## Material provided
• • •
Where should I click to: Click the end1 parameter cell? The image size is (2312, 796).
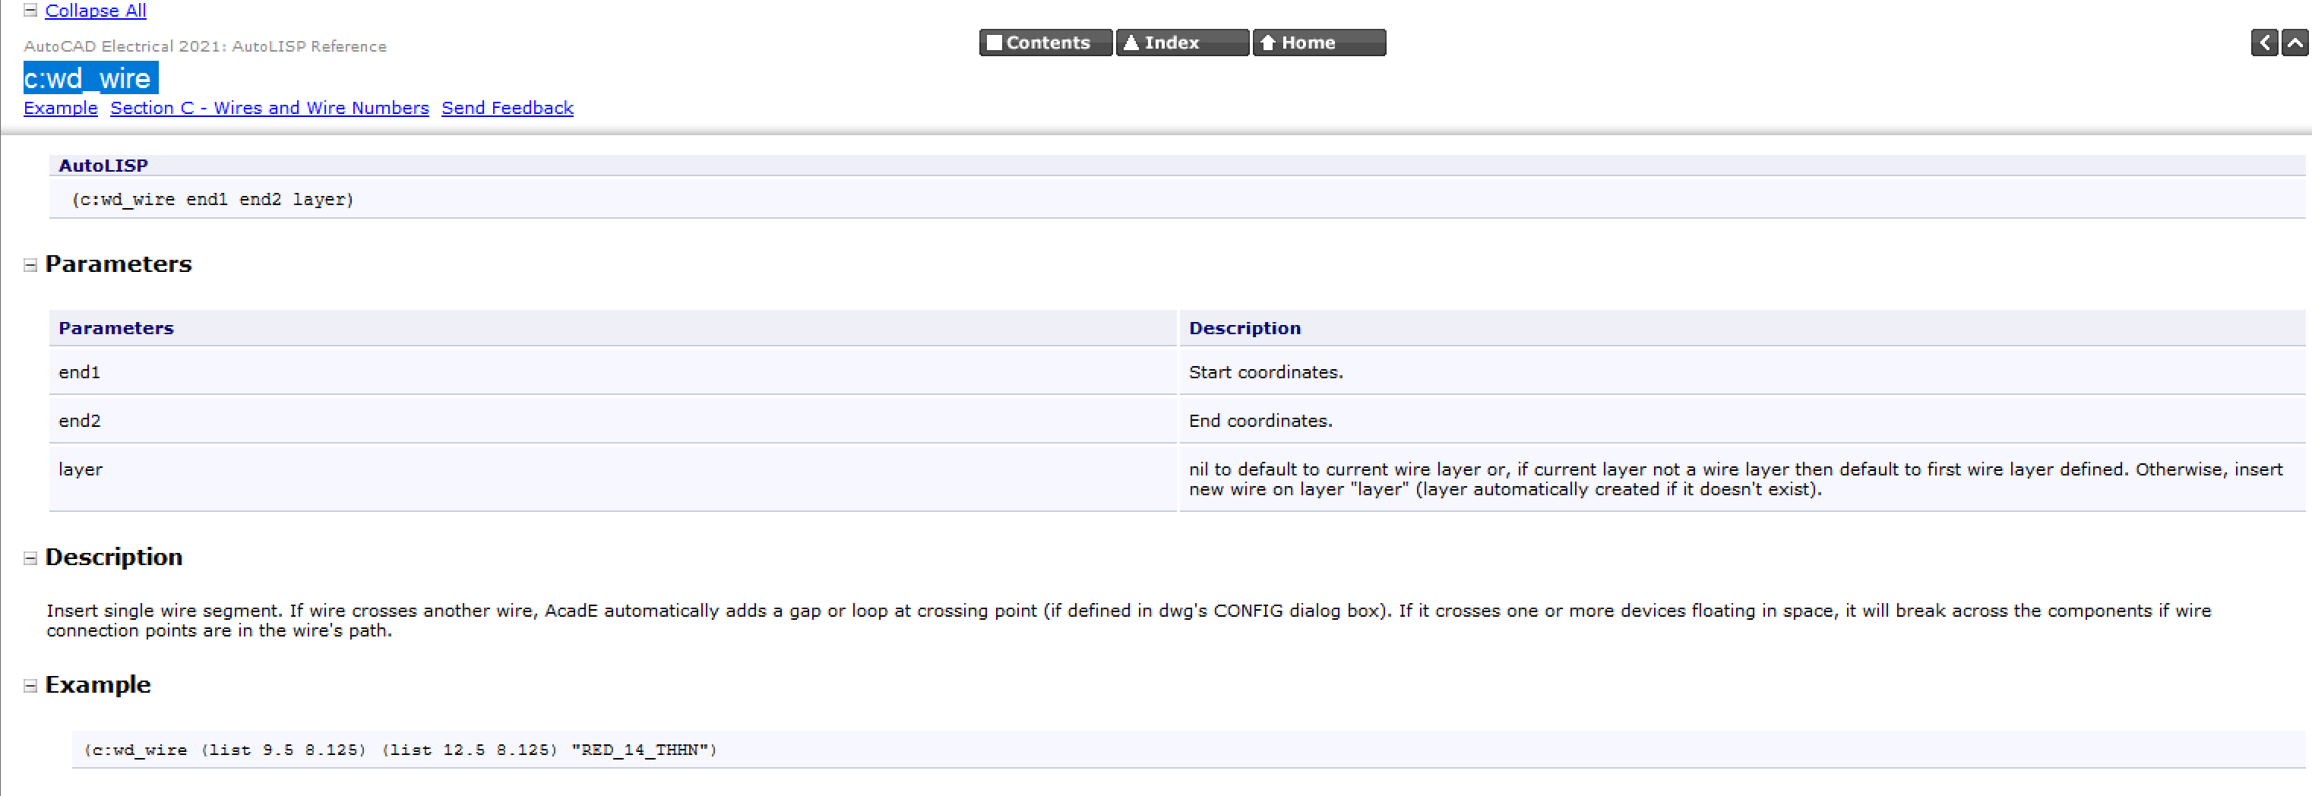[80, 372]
• • •
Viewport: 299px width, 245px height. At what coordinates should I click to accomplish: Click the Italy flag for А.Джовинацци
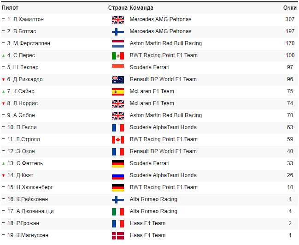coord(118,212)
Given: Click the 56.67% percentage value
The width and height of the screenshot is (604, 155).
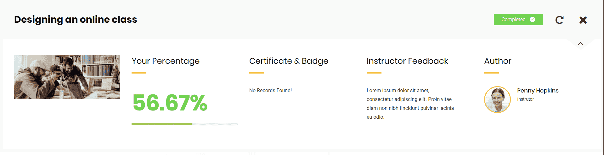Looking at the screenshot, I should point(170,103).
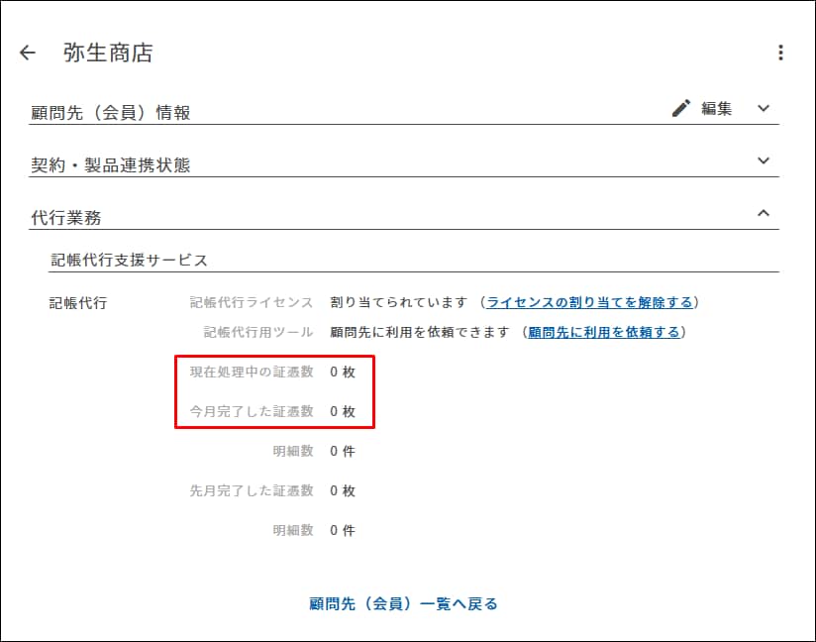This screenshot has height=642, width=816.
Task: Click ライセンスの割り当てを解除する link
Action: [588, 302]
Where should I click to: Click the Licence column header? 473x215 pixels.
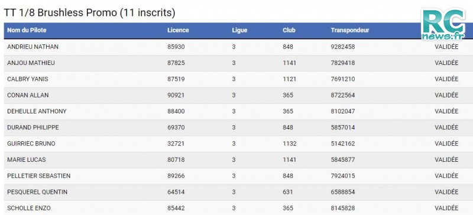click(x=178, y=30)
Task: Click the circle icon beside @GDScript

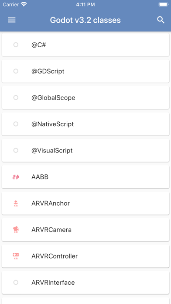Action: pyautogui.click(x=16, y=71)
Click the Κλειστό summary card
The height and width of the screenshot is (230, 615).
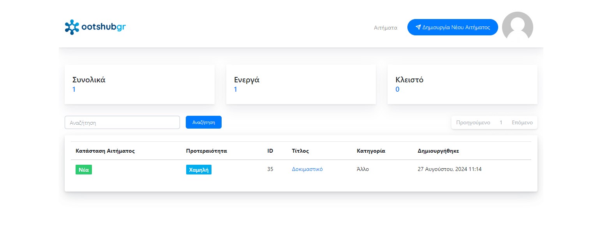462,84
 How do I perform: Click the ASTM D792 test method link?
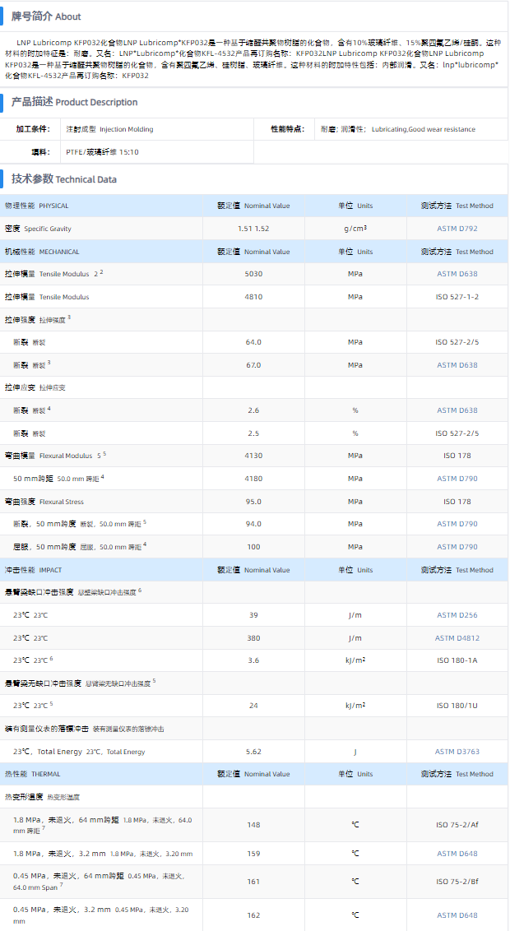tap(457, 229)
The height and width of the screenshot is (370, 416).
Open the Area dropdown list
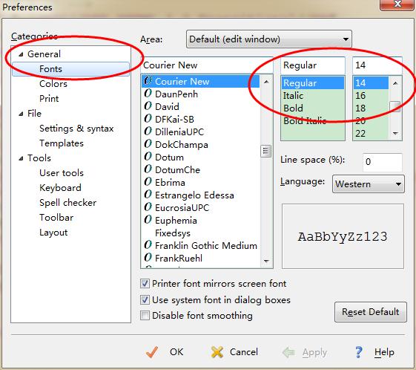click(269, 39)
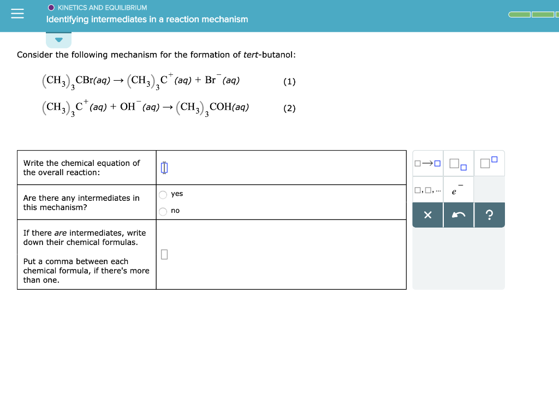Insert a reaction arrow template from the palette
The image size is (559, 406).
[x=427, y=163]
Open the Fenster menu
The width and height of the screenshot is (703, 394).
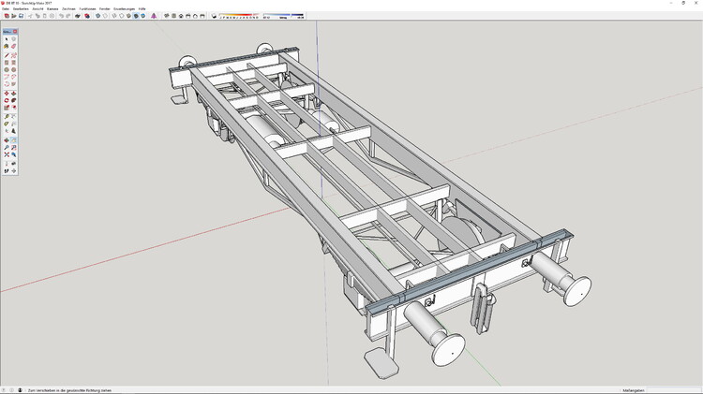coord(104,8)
• • •
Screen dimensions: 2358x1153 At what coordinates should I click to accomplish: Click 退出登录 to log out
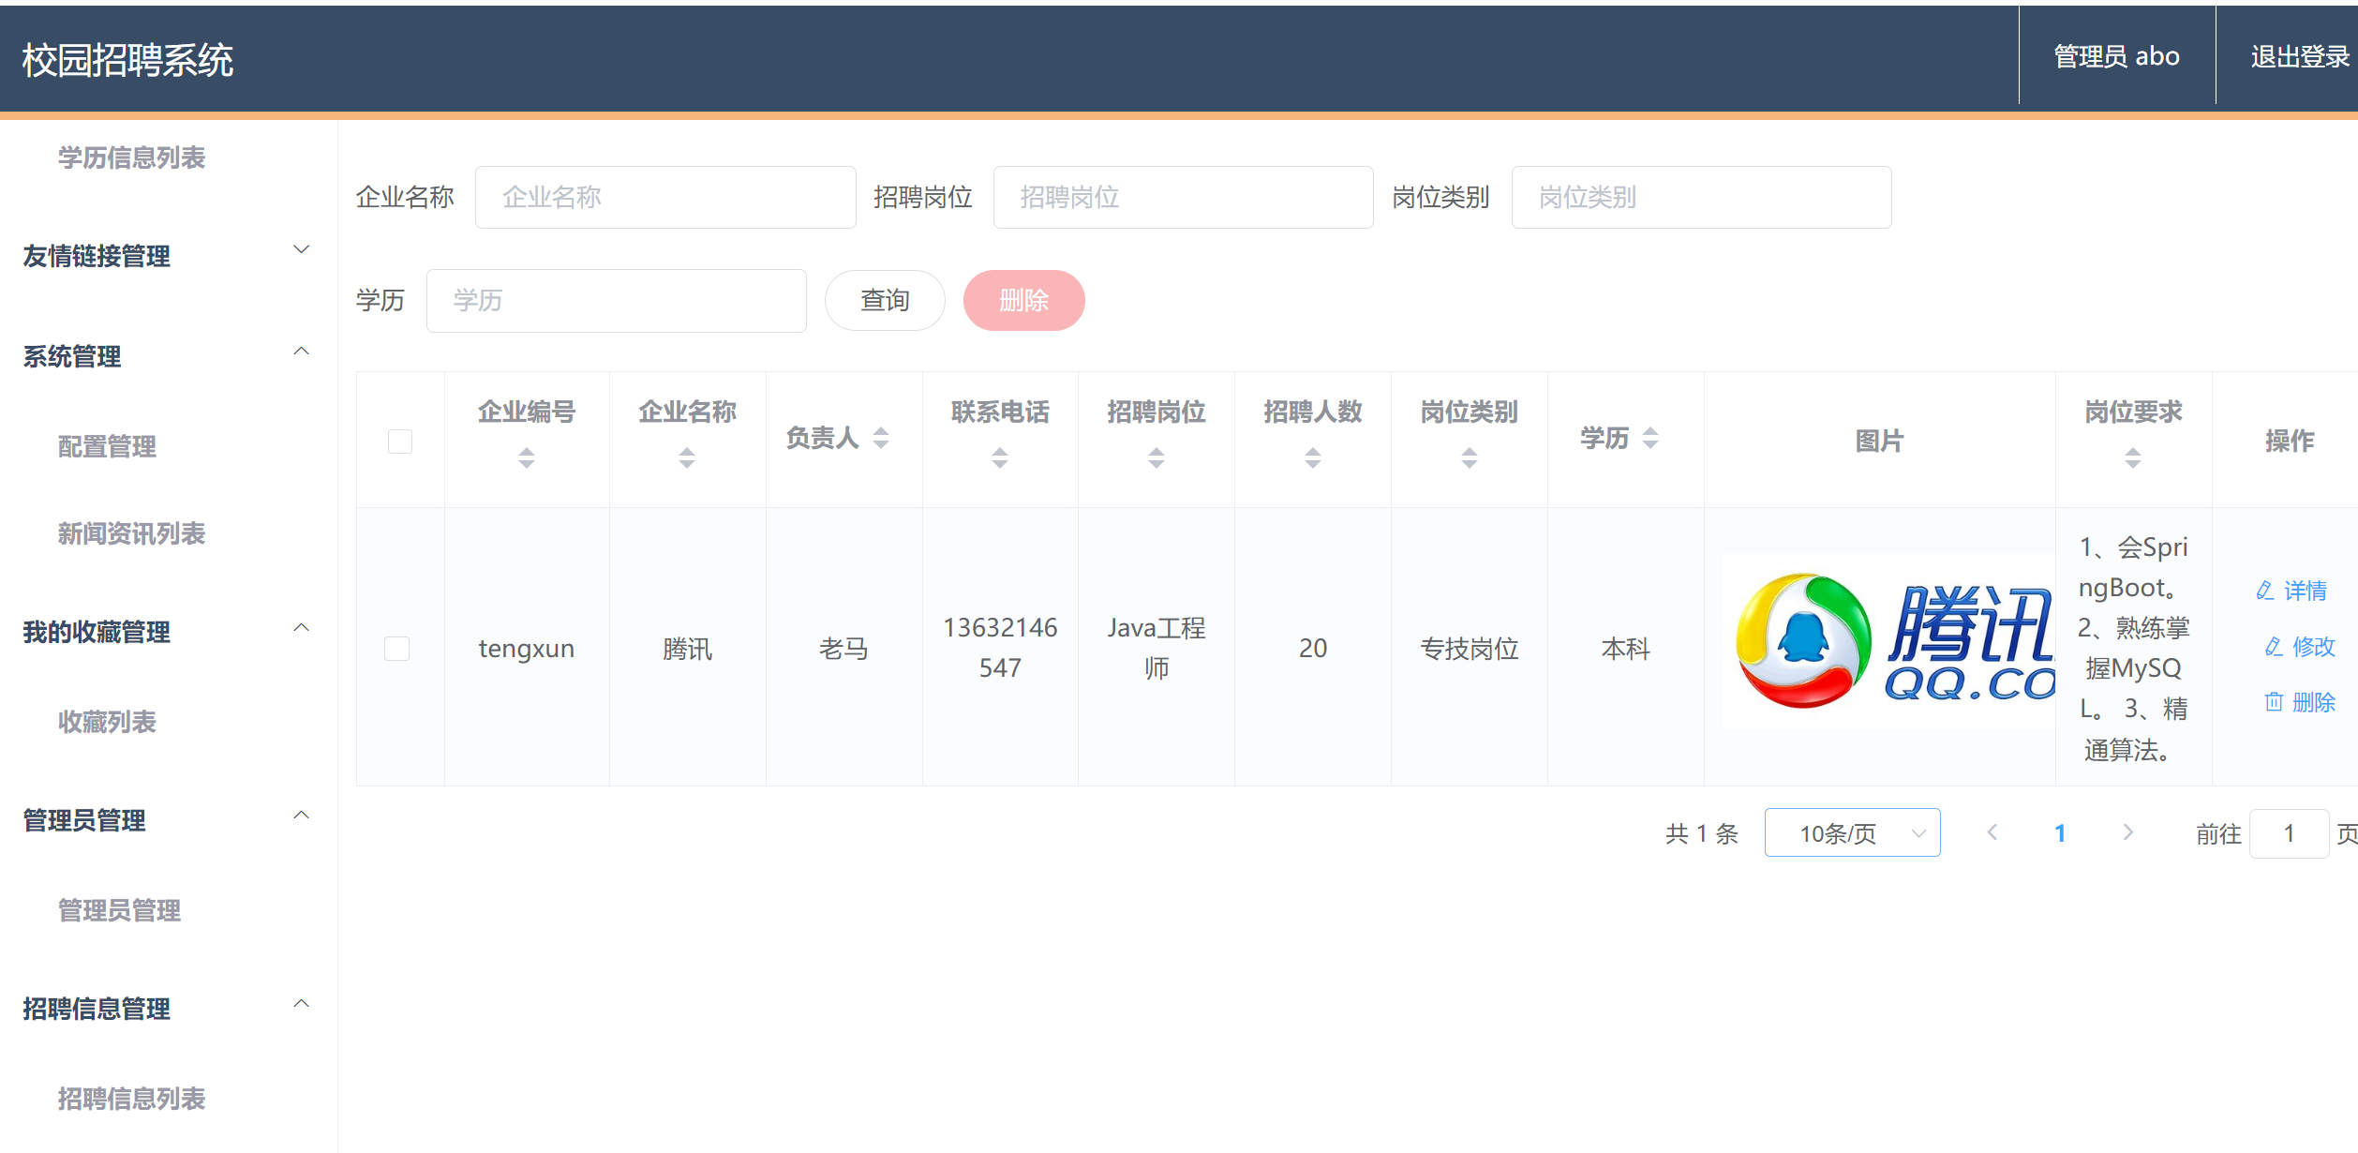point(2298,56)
• • •
## Prompt
In the listing above, find the line containing "Viewport: 299px width, 245px". Output it and every line after it up to and including the line containing "The height and width of the screenshot is (370, 416).", exactly, but skip the pictures.

## Answer area
Viewport: 299px width, 245px height. At what coordinates should I click to accomplish: Click the Italy flag for А.Джовинацци
coord(118,212)
Given: Click the 56.67% percentage value
The width and height of the screenshot is (604, 155).
Looking at the screenshot, I should point(170,103).
This screenshot has height=642, width=816.
Task: Click ライセンスの割り当てを解除する link
Action: [588, 302]
Where should I click to: Click the Licence column header? 473x215 pixels.
click(x=178, y=30)
Task: Click the circle icon beside @GDScript

Action: pyautogui.click(x=16, y=71)
Click the Κλειστό summary card
The height and width of the screenshot is (230, 615).
462,84
 How do I perform: Click the ASTM D792 test method link?
tap(457, 229)
The height and width of the screenshot is (370, 416).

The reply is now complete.